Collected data
- - - -
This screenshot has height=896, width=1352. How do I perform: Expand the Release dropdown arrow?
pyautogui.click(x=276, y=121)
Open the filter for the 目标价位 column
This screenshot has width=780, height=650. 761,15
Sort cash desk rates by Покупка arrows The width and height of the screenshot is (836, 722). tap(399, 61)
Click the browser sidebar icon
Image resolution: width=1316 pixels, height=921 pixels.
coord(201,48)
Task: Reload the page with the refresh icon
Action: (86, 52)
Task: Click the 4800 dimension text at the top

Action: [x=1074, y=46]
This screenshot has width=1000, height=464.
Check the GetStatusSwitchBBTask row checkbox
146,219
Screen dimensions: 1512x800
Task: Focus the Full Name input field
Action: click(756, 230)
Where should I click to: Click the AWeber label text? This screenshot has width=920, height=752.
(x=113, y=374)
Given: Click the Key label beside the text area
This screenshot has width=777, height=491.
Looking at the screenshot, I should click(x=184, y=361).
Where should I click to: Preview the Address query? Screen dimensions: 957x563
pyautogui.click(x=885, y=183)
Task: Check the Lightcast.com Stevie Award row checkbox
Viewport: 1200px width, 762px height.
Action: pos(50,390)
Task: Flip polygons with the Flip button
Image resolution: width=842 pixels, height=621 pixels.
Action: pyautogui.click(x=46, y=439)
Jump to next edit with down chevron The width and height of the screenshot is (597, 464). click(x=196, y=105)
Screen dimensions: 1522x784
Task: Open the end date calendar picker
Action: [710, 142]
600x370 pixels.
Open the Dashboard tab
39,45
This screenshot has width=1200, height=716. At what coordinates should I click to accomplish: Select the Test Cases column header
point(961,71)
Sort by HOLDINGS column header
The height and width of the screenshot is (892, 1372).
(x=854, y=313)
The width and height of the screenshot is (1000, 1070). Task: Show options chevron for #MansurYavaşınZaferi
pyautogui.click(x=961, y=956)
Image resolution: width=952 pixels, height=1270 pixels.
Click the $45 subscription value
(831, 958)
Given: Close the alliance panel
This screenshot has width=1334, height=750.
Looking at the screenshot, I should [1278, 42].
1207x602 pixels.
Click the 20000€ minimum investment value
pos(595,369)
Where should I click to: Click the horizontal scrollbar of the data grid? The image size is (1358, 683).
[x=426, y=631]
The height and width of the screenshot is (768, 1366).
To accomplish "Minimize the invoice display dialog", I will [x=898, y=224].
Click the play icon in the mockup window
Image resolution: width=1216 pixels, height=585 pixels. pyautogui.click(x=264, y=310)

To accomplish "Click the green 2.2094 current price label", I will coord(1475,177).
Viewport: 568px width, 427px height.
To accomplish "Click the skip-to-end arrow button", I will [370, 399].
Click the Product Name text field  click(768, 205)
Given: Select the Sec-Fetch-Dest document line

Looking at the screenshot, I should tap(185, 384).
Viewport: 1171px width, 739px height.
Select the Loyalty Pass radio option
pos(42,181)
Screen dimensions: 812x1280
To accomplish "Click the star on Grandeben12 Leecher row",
- - - -
== Problem statement ==
Set out exactly the lines from the one bearing "Given: Select the" through the end of the data, including both ends and omitting all others.

== Finished task ==
Given: Select the Sec-Fetch-Dest document line

Looking at the screenshot, I should tap(185, 384).
Viewport: 1171px width, 739px height.
Select the Loyalty Pass radio option
pos(42,181)
Screen dimensions: 812x1280
To accomplish "Click the star on Grandeben12 Leecher row",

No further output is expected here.